Some months back, Motorcyclist magazine did a two part story on motorcycle helmets and how protective various helmets were, measuring impact forces transmitted to the head while comparing their findings against the rating standards such as DOT and Snell. If you haven’t read these articles, you really should. Of course, there’s a lot more of you exposed to possible injury than just your head and the January issue of Cycle World has an article on body armor, those products that attempt to give the rest of your body a better chance of surviving the impacts and abrasions common to motorcycle accidents.

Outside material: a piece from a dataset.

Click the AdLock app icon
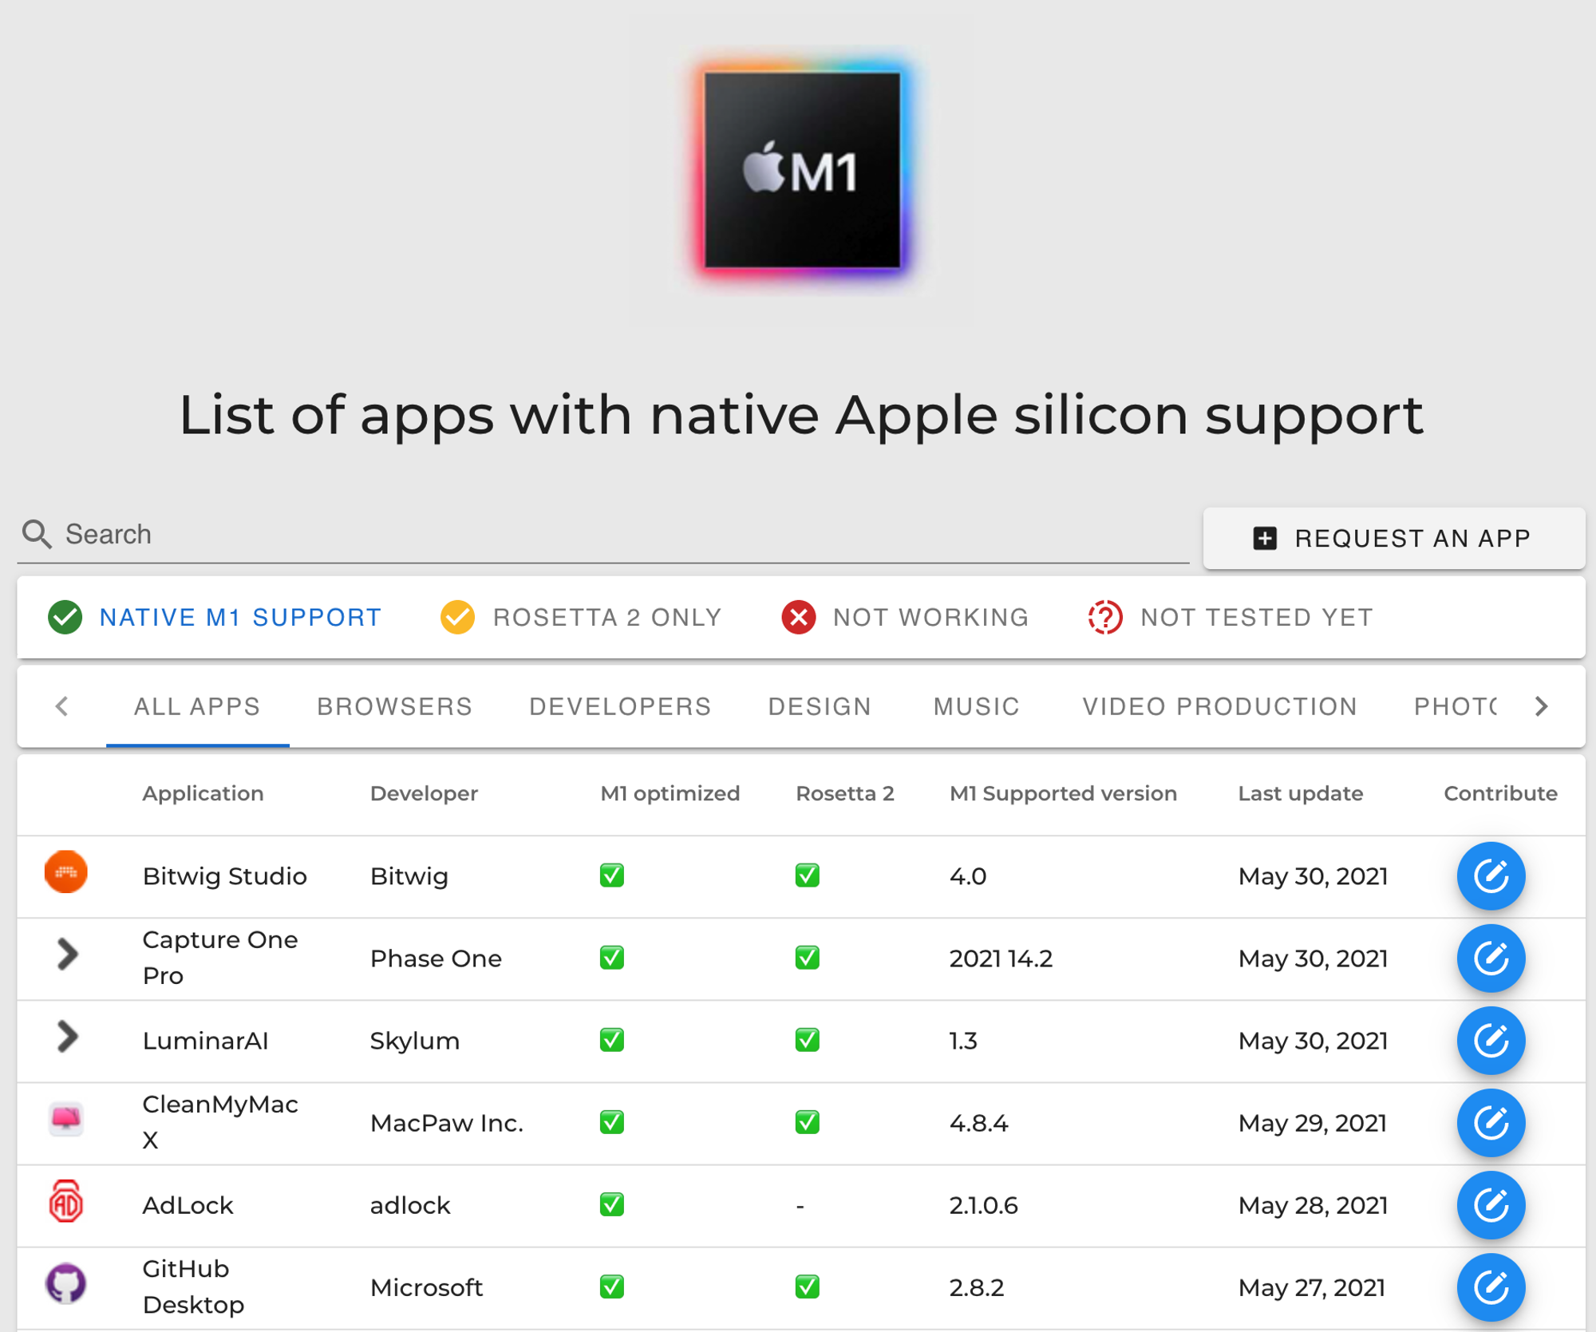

As with a helmet, there is a dramatic difference in injury levels between those wearing some protection versus the shirt and bluejean crowd. Even regular denim wears through quickly in any slide and we know what’s left after that, goodbye skin, muscle and bone. However not all areas of your body are equally vulnerable. Based on the work of Dr. Robert Woods, who analyzed clothing from numerous motorcycle accidents, the body has been divided into four zones. Zone 1 areas get high impact and abrasion, Zone 2 less and so on until Zone 4 which receives practically none. Protect the vulnerable areas and you’re far more likely to survive and lessen the injuries compared to the less protected rider. Most vulnerable areas are no surprise: elbows, shoulders, knees and hips. Chest and back need both abrasion and impact protection and don’t forget your hands, knuckles need protection as do palms during any slide. The repeated findings in any test show heavy leather to be the most abrasion resistant material followed by the newer synthetics like Kevlar and then thin leather.
Unlike helmets, there are no U.S. standards and the European CE standards are open to some disagreement as to how they apply. And, as we saw in the helmet study, standards aren’t always the best way to judge protective qualities.

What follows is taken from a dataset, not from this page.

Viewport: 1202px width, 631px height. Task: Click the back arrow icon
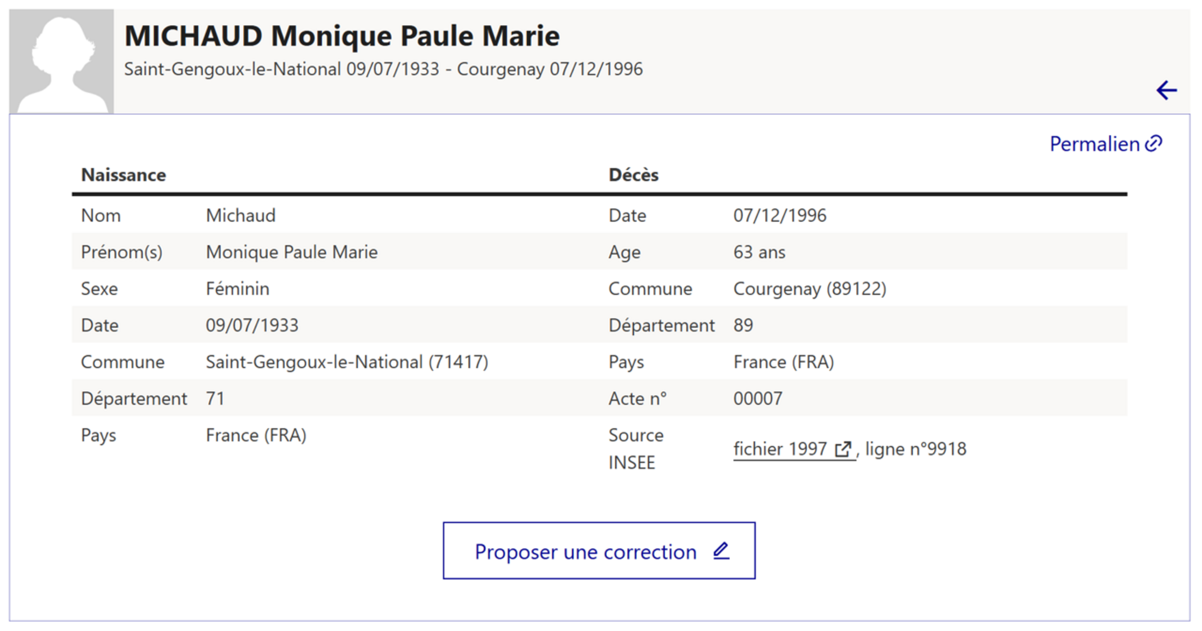pos(1166,90)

What’s a rider to do? Use your head. Realize, any protection is better than none but no protection can make you invincible. Unlike a car, you have no crush zone to absorb high impact and your deceleration will be extremely rapid if hitting a solid object, armor or no armor. Body armor can offer a lot of extra help in the sliding and tumbling accidents bikers may experience. It can help a lot in the bike to ground direction in lower speed accidents that are very common. If you insist on riding aggressively at high speeds, a full on racing suit like racers wear along with great physical conditioning gives you a fighting chance.

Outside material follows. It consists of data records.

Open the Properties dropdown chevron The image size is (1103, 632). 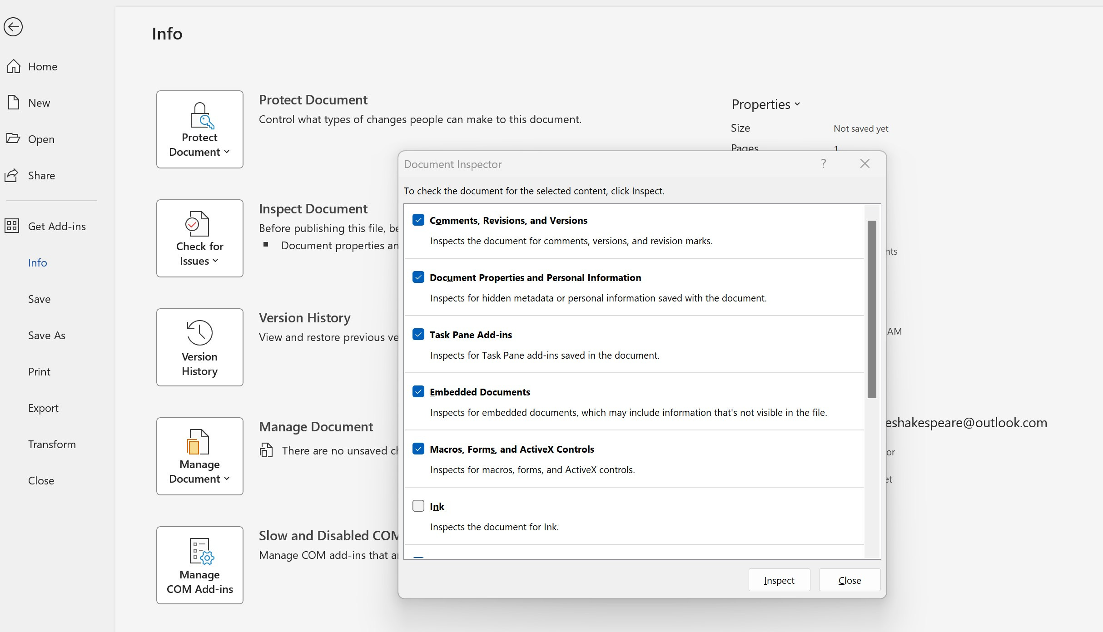(x=797, y=104)
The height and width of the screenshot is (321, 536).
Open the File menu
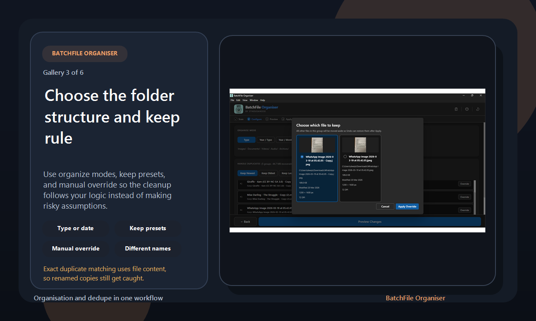point(232,100)
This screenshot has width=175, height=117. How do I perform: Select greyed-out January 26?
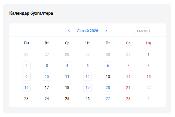(27, 54)
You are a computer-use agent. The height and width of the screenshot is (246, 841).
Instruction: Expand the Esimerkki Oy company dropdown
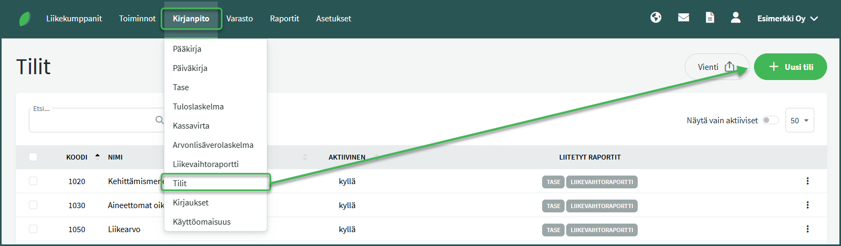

The same companies that make armor for the racers, offer it for the street, too. Also, Icon, a street rider oriented company, makes a nice line of body armor, including vest, elbow , knee/shin guards and shorts. All of these products are in addition to the jacket and pants you normally wear, many of which contain armor of their own.
Few of us will wear all of the protective products available but take a realistic approach and judge the type of riding you do. Some of you are far more likely to need this armor than others but even the less aggressive rider will wish for the best protection possible in that instant when they see a crash is inevitable. Body armor is more comfortable and high tech these days so don’t dismiss it entirely. There might be a day you’ll be very glad you have it.